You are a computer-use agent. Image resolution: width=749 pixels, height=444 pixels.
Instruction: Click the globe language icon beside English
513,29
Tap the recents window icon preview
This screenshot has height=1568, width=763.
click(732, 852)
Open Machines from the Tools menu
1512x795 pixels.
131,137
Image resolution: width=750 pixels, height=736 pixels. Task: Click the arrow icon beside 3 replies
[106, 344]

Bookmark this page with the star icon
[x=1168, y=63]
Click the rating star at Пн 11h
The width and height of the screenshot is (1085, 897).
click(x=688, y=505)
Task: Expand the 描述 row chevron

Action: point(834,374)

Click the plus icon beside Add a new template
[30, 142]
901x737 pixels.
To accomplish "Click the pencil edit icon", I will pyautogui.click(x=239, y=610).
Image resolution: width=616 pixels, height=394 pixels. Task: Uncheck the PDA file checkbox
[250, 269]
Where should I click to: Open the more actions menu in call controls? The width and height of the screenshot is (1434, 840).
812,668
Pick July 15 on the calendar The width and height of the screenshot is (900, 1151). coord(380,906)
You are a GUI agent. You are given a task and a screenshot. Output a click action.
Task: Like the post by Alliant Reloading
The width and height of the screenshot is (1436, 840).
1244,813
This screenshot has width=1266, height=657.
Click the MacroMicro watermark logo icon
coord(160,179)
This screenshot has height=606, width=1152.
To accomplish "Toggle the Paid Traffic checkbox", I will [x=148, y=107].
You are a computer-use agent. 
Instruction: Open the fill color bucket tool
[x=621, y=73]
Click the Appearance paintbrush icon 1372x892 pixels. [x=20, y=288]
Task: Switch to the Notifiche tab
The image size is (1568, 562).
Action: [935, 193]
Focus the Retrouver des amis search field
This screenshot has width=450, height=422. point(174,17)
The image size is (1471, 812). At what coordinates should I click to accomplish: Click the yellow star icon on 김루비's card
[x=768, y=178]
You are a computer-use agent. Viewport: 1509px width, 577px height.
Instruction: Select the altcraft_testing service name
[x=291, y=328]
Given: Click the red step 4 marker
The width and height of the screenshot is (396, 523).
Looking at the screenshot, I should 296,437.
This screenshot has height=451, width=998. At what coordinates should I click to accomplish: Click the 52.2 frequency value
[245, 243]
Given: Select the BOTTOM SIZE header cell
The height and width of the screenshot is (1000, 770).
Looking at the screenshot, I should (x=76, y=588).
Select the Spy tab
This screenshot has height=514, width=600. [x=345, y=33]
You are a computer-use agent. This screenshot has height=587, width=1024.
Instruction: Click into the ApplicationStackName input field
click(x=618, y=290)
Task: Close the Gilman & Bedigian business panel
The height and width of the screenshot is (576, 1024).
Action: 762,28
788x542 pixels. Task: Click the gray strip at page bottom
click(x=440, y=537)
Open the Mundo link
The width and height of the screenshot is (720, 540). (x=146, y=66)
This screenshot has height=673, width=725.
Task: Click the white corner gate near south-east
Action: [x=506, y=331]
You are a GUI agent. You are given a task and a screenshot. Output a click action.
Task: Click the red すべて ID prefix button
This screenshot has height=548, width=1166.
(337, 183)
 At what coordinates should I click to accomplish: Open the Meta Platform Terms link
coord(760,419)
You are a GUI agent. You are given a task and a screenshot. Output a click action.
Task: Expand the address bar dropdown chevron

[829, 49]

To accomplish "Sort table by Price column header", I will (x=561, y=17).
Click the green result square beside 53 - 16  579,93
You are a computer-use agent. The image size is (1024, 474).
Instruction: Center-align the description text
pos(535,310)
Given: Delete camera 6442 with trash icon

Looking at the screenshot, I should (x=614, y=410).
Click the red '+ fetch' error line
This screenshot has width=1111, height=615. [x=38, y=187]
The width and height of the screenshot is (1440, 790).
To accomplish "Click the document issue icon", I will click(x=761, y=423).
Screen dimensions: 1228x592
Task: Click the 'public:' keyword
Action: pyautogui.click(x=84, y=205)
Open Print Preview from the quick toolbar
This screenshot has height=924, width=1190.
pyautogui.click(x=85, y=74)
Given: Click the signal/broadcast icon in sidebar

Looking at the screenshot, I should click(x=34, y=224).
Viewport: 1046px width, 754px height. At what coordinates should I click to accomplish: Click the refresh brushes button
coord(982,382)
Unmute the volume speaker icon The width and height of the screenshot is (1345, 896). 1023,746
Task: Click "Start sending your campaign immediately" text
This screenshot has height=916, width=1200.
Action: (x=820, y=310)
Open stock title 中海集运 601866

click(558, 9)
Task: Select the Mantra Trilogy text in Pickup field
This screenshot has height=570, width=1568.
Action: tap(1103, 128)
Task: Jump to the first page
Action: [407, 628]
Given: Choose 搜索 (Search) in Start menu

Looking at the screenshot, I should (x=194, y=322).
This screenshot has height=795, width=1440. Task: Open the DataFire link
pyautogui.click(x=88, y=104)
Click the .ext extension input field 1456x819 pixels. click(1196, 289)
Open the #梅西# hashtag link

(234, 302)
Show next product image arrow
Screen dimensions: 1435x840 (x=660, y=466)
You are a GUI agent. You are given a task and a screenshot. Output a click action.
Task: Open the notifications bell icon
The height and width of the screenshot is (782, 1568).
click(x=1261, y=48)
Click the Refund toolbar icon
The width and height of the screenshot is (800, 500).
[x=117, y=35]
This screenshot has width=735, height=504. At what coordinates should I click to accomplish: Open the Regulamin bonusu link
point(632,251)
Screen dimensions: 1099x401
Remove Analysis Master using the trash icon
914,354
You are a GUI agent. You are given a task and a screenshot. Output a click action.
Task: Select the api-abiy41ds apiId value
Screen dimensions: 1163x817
---*---
* [The task] Look above for the line with "This screenshot has height=795, width=1440." and the line with "Screen dimensions: 1099x401". Retype those two lines and every line between them exactly, adding nothing.

* [Solution for this task]
This screenshot has height=795, width=1440. Task: Open the DataFire link
pyautogui.click(x=88, y=104)
Click the .ext extension input field 1456x819 pixels. click(1196, 289)
Open the #梅西# hashtag link

(234, 302)
Show next product image arrow
Screen dimensions: 1435x840 (x=660, y=466)
You are a GUI agent. You are given a task and a screenshot. Output a click action.
Task: Open the notifications bell icon
The height and width of the screenshot is (782, 1568).
click(x=1261, y=48)
Click the Refund toolbar icon
The width and height of the screenshot is (800, 500).
[x=117, y=35]
This screenshot has width=735, height=504. At what coordinates should I click to accomplish: Open the Regulamin bonusu link
point(632,251)
Screen dimensions: 1099x401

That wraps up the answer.